My story in this week’s issue of The Economist is about a lawsuit that the city of Chicago has filed against Kia and Hyundai, two Korean car manufacturers, for selling vehicles without immobilisers fitted. This makes them terrifically easy to steal. An immobiliser works generally by putting a break in the circuits that power the ignition switch and the pump that moves fuel into the engine. The immobiliser only completes the circuits when it detects a code—usually a cryptographic radio signal from the large plastic fob your car key is attached to. Without the fob, you cannot start the car.
Immobilisers have been fitted as standard in all new cars Europe since 1998. I was baffled to discover that in fact, it is not a legal requirement to fit them in the United States. But the vast majority of new cars sold here do have them. The spread of immobilisers are a large part of the reason why car theft rates collapsed on both sides of the Atlantic in the early 1990s. When it became harder to simply break into a car and drive it away, lots of potential car thieves stopped trying.

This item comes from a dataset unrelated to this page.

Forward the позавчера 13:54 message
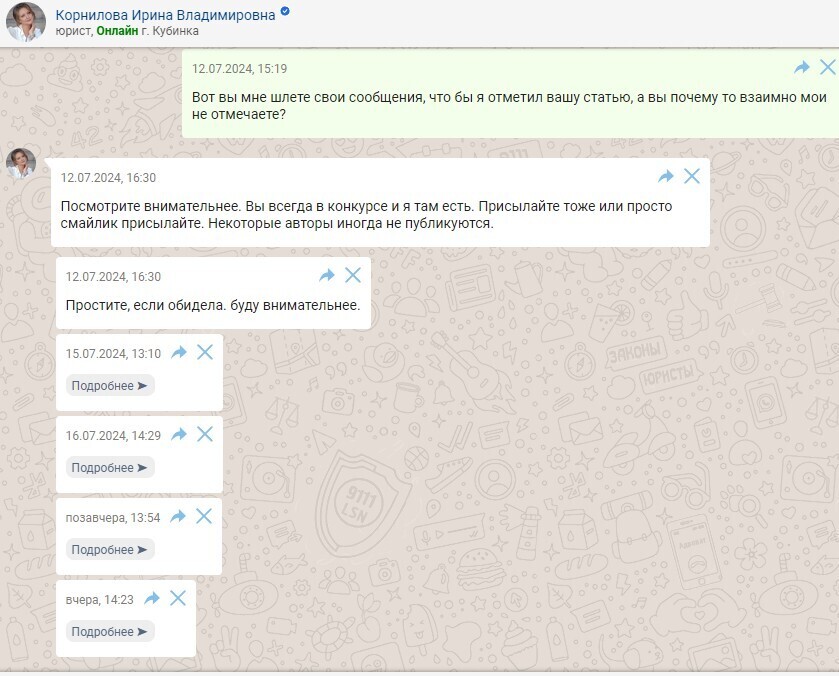 coord(178,516)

In the piece I write about why rising car theft numbers is a potentially really big problem. The thing to be really worried about is that many of the young thieves now stealing vehicles are getting their first taste of the joy of crime. There is some good academic evidence that suggests stealing cars for a joyride is a sort of gateway drug into other criminal activities.
But it is worth noting that immobilisers make it harder, but far from impossible, to steal a car. And car theft is rising even where they are universally fitted. In Britain, 130,000 or so vehicles were stolen last year. That was up almost a third on the year before. All British cars, in line with the European requirements from 1998, have immobilisers.
So what accounts for the rise, if not a lack of immobilisers? Part of it is a rise in burglaries of homes to steal keys and drive the cars off. Part though is the rise of technology that can circumvent the immobilisers. Thieves use targeted listening devices to clone or extend the radio signal that the key sends (so they can drive your car off your driveway using the signal from the key fob inside your house). These days, many cars do not actually require a physical key to be turned in a lock to start, so if you can clone the fob, you can start the car without even having to hotwire it to bypass the key.
And how does this relate to my book, about why cars suck? Well, I can’t help but see a pattern. As I write in the chapter about the Volkswagen diesel emissions scandal, car manufacturing is insanely competitive. Especially at the bottom end of the market, saving a few hundred dollars per car in costs is the difference between a thriving firm or a struggling one. That was ultimately why Volkswagen cheated on emissions tests—to save a few hundred dollars on catalyctic converters. And so it is with the immobilisers and other anti-theft technology I imagine.
Looked at like that, it seems inevitable that car theft would eventually rise again. In the 1990s, my dad used to drive around with a bright yellow steering wheel lock in the car and carefully fit it whenever we parked. But at a certain point in the early noughties, he decided he didn’t need it any more. Car theft ceased to be a thing that worried most people. As it became rare, for manufacturers, it was easy to skimp on the devices that stopped it. More than easy actually—it was profitable. But thieves of course are also developing new technology. Nowadays I see steering wheel locks are back and people are nervous again. So probably manufacturers will find new, clever anti-theft tools and promote them a lot. But what else might they be skimping on that we are not worrying about now?